難易度・正答率・重要度
- 難易度: ★★★☆☆(資金繰り計算の応用)
- 正答率: ★★★☆☆(時系列で現金残高を追えるかがポイント)
- 重要度: ★★★★☆(キャッシュフロー管理の典型論点)
問題文
9月中に予定される取引に関する以下の資料に基づき、最低限必要な借入額として、最も適切なものを下記の解答群から選べ。
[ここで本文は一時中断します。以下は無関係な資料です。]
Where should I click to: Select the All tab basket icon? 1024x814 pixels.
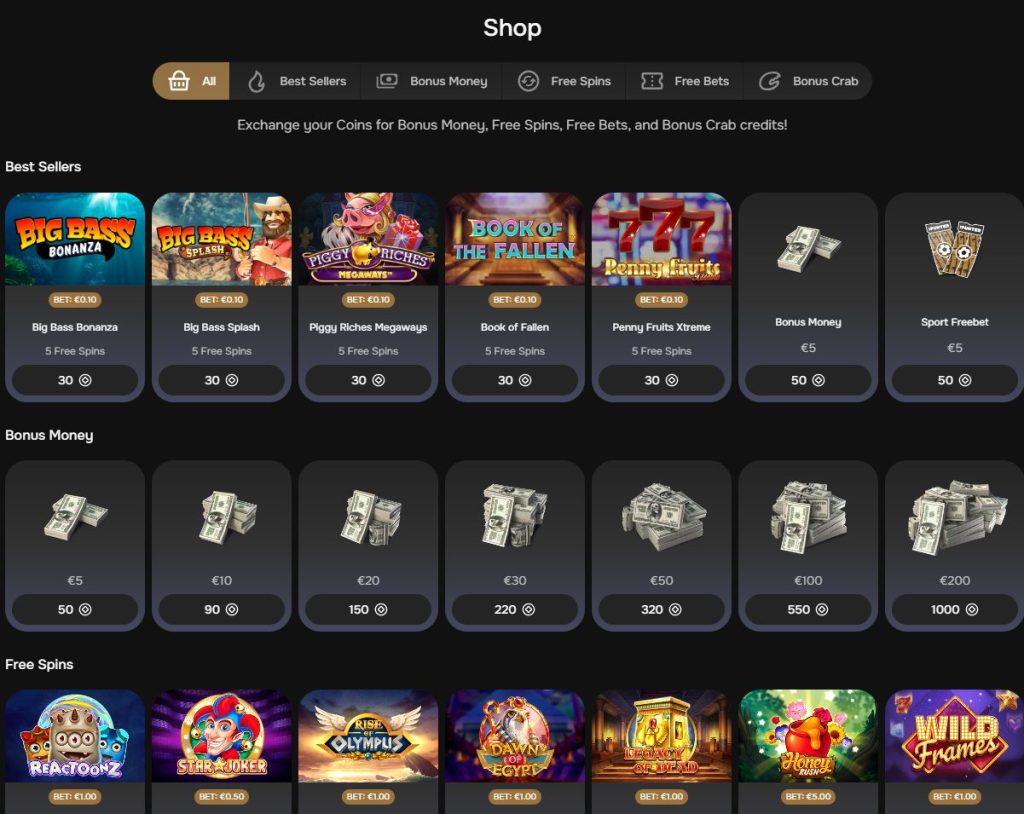(x=178, y=81)
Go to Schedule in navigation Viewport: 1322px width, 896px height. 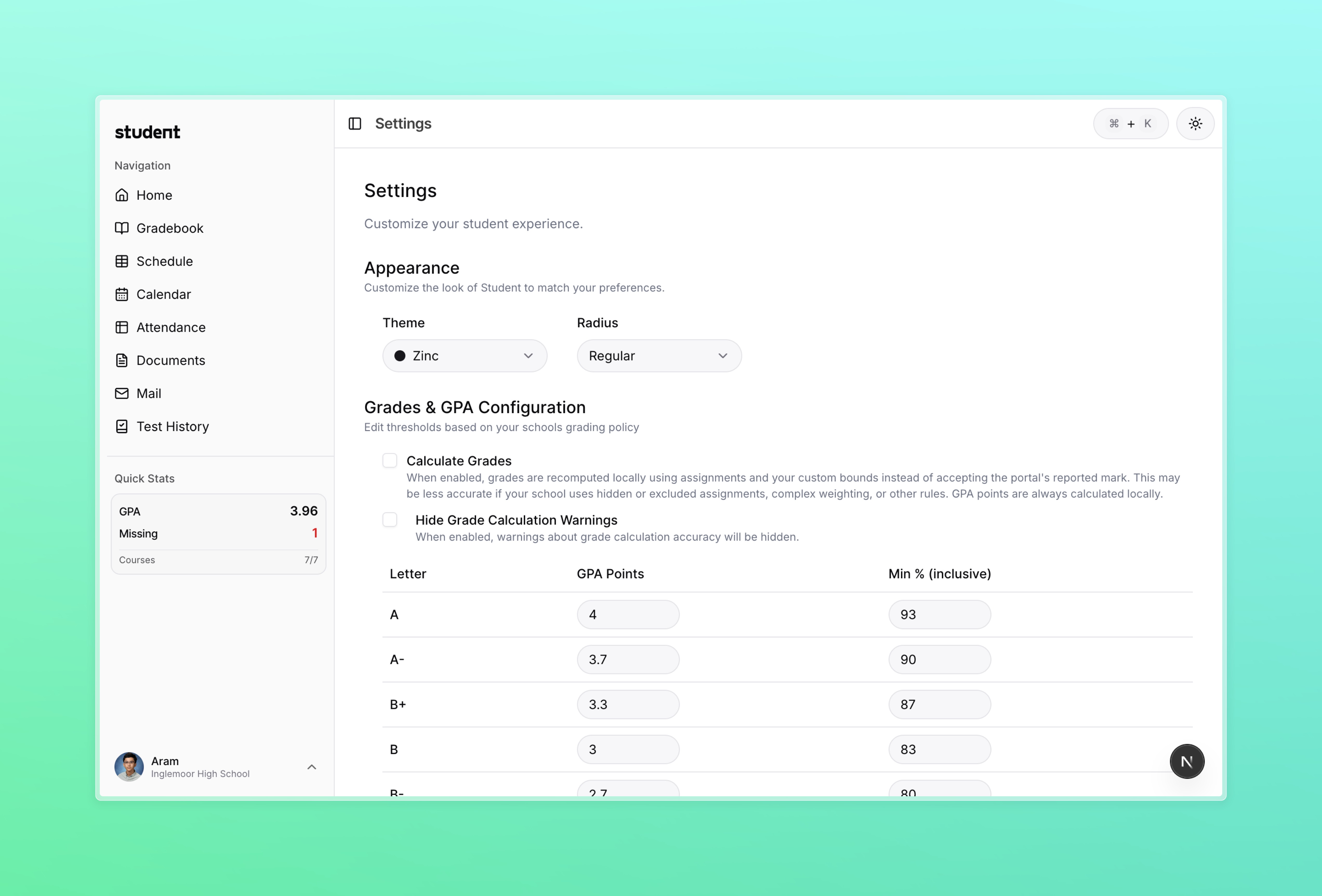[x=164, y=262]
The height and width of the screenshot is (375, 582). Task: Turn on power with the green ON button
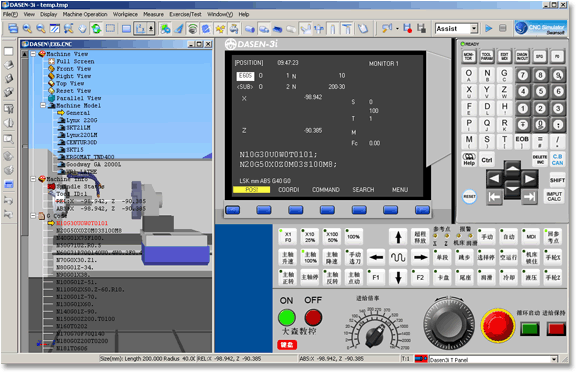pyautogui.click(x=287, y=318)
なお、当月中現金残高が300,000円を下回らないようにするものとする。
【資料】
- 9月1日 月初の現金有高は 400,000 円である。
- 6日 売掛金 300,000 円を現金で回収する。
- 12日 備品 1,200,000 円を購入し、代金のうち半額は現金で支払い、残額は翌月15日に支払う。
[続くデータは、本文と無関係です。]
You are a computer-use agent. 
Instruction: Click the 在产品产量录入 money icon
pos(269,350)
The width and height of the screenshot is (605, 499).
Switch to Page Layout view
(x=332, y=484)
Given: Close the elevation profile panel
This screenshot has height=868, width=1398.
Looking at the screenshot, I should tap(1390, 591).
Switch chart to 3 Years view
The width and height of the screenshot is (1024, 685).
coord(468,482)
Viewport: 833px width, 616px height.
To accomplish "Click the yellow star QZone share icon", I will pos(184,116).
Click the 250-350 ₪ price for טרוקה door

- 21日 商品を 1,400,000 円で販売する。代金は掛けとし、回収は翌月20日とする。
- 25日 給料その他の費用 500,000 円を現金で支払う。
〔解答群〕
ア
200,000 円
イ
400,000 円
ウ
700,000 円
エ
1,300,000 円
出典: 中小企業診断協会|2021年度 第1次試験問題|財務・会計(PDF)
解答
正解:ウ(700,000 円)
解説
ステップ1:初期残高
- 9月1日:現金残高 400,000 円
ステップ2:6日の取引
- 売掛金回収 300,000 円 → 現金残高 700,000 円
ステップ3:12日の取引
- 備品購入 1,200,000 円のうち半額を現金支払い → 600,000 円支出
- 現金残高 700,000 − 600,000 = 100,000 円
- ただし、最低残高 300,000 円を下回るため、200,000 円不足
- よって、この時点で借入が必要
ステップ4:21日の取引
- 商品販売 1,400,000 円(掛け売り、回収は翌月) → 現金残高に影響なし
ステップ5:25日の取引
- 給料・費用支払い 500,000 円
- 借入後の残高(12日時点で 300,000 円を確保するために 200,000 円借入)= 300,000 円
- そこから 500,000 円支払い → −200,000 円不足
- よってさらに 500,000 円借入 が必要
合計借入額
- 12日:200,000 円
- 25日:500,000 円
- 合計 700,000 円
学習のポイント
- 資金繰り問題の解法
- 初期残高から時系列で現金収支を追う
- 各時点で最低残高を下回らないように調整
- 借入額を積み上げて合計する
- 試験対策
「掛け取引は現金収支に影響しない」点に注意。
最低現金残高の制約を忘れずに考慮すること。